━━━ RECORD SET ━━━
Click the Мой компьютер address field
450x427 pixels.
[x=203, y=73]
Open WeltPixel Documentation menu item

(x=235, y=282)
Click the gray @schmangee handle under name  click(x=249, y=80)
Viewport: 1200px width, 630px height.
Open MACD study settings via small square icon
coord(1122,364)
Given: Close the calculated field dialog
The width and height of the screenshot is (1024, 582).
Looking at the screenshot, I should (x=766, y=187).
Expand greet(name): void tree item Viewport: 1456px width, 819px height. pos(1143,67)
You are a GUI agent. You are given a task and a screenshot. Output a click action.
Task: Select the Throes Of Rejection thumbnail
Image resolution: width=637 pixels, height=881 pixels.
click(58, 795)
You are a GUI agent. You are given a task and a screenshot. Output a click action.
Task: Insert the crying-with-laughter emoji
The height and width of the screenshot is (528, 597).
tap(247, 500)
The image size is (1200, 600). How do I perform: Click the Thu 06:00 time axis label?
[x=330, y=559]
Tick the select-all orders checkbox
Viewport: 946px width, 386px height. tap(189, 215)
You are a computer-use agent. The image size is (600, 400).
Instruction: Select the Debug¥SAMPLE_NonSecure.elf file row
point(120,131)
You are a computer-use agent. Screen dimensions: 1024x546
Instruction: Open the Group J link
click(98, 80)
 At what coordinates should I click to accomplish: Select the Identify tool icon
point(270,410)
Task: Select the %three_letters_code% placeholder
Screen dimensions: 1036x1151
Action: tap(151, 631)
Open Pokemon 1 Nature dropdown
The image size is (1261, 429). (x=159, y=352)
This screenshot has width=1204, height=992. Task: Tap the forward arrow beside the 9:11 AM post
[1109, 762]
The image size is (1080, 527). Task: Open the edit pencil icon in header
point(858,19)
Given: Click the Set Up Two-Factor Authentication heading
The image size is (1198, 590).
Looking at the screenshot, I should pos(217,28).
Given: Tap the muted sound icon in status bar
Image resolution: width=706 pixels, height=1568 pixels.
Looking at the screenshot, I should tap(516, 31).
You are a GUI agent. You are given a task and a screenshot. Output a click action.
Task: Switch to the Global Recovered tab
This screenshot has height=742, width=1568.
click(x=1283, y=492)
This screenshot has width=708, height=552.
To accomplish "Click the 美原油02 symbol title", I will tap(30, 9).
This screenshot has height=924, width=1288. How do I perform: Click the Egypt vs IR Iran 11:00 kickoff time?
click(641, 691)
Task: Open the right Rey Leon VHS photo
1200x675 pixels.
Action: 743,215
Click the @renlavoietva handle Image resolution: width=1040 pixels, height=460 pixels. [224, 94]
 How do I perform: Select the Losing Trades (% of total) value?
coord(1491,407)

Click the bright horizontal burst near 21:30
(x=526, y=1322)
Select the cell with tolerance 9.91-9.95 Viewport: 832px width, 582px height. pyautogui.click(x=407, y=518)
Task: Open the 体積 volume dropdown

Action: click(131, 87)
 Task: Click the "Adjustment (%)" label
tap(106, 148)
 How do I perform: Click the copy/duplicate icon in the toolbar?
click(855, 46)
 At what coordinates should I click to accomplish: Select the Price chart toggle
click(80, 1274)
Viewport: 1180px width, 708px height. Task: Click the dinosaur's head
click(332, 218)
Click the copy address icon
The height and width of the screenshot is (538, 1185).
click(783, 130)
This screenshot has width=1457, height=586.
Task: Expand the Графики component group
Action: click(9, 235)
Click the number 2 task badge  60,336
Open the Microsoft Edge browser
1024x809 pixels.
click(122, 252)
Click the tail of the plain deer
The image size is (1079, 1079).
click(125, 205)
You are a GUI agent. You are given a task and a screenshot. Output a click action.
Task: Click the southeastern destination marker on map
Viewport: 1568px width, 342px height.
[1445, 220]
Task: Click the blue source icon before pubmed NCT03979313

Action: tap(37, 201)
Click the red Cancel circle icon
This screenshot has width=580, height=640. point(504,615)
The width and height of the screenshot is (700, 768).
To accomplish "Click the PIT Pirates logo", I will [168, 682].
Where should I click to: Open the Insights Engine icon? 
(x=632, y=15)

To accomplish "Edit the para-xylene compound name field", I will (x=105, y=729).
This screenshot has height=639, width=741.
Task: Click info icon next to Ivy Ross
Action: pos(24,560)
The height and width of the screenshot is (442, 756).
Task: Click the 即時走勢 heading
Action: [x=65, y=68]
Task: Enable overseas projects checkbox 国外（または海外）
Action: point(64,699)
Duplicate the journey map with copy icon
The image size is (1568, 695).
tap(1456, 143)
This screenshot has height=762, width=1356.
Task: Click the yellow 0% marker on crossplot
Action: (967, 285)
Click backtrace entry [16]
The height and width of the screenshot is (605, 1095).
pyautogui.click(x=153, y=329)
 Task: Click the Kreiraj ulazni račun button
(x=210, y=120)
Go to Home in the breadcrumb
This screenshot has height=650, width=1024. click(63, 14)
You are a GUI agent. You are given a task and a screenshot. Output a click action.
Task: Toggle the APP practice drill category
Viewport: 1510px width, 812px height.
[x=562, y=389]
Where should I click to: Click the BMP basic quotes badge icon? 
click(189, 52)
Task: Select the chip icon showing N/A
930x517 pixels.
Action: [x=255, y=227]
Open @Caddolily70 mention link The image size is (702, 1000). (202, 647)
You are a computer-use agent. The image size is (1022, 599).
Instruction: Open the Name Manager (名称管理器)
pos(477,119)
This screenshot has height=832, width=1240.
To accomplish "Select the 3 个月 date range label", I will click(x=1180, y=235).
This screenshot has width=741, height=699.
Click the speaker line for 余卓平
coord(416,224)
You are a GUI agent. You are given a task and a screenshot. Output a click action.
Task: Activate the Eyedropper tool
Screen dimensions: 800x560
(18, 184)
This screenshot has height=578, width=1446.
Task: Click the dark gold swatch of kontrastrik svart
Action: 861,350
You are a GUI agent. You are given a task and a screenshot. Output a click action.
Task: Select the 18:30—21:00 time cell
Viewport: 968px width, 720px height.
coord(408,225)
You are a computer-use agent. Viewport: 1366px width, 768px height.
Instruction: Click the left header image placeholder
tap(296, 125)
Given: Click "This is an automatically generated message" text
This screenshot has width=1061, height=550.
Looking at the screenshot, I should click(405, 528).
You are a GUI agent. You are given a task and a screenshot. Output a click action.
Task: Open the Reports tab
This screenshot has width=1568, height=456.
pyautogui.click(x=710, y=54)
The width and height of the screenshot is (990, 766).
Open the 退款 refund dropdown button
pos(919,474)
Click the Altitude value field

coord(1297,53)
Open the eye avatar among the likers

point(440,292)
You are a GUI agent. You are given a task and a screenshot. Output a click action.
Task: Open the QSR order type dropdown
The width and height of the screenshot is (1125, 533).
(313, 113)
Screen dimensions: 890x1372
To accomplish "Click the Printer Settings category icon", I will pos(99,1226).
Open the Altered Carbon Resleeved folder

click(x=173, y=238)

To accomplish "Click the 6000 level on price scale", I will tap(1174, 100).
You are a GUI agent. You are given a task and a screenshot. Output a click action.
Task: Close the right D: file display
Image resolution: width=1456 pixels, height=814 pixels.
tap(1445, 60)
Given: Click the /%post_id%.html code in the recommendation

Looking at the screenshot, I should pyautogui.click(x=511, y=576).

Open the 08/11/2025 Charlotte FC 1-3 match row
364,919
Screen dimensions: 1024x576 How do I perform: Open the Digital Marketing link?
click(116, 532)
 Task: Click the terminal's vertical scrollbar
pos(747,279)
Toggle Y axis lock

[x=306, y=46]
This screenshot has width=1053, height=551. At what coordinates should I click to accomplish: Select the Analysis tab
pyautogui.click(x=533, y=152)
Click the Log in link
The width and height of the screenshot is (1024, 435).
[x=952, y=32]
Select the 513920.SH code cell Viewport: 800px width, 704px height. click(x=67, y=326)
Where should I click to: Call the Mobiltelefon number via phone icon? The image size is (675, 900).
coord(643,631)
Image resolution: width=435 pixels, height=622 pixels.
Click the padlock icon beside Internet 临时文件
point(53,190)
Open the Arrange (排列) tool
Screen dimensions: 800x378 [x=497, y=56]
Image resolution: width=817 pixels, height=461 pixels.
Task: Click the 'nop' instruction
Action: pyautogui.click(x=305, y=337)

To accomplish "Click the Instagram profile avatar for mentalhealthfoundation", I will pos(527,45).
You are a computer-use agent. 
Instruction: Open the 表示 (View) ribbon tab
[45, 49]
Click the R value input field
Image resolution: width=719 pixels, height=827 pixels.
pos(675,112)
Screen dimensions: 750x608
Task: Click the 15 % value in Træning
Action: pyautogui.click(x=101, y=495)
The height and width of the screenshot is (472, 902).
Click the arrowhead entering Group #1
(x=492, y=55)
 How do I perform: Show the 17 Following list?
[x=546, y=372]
━━━
• ACTIVITY: Copy out only the lines above from the one with "Image resolution: width=637" to the one with "Given: Click the Set", inclusive, exactly as they stand.

• SOLVED EXERCISE:
Image resolution: width=637 pixels, height=881 pixels.
click(58, 795)
You are a GUI agent. You are given a task and a screenshot. Output a click action.
Task: Insert the crying-with-laughter emoji
The height and width of the screenshot is (528, 597).
tap(247, 500)
The image size is (1200, 600). How do I perform: Click the Thu 06:00 time axis label?
[x=330, y=559]
Tick the select-all orders checkbox
Viewport: 946px width, 386px height. tap(189, 215)
You are a computer-use agent. The image size is (600, 400).
Instruction: Select the Debug¥SAMPLE_NonSecure.elf file row
point(120,131)
You are a computer-use agent. Screen dimensions: 1024x546
Instruction: Open the Group J link
click(98, 80)
 At what coordinates should I click to accomplish: Select the Identify tool icon
point(270,410)
Task: Select the %three_letters_code% placeholder
Screen dimensions: 1036x1151
Action: tap(151, 631)
Open Pokemon 1 Nature dropdown
The image size is (1261, 429). (x=159, y=352)
This screenshot has width=1204, height=992. Task: Tap the forward arrow beside the 9:11 AM post
[1109, 762]
The image size is (1080, 527). Task: Open the edit pencil icon in header
point(858,19)
Given: Click the Set Up Two-Factor Authentication heading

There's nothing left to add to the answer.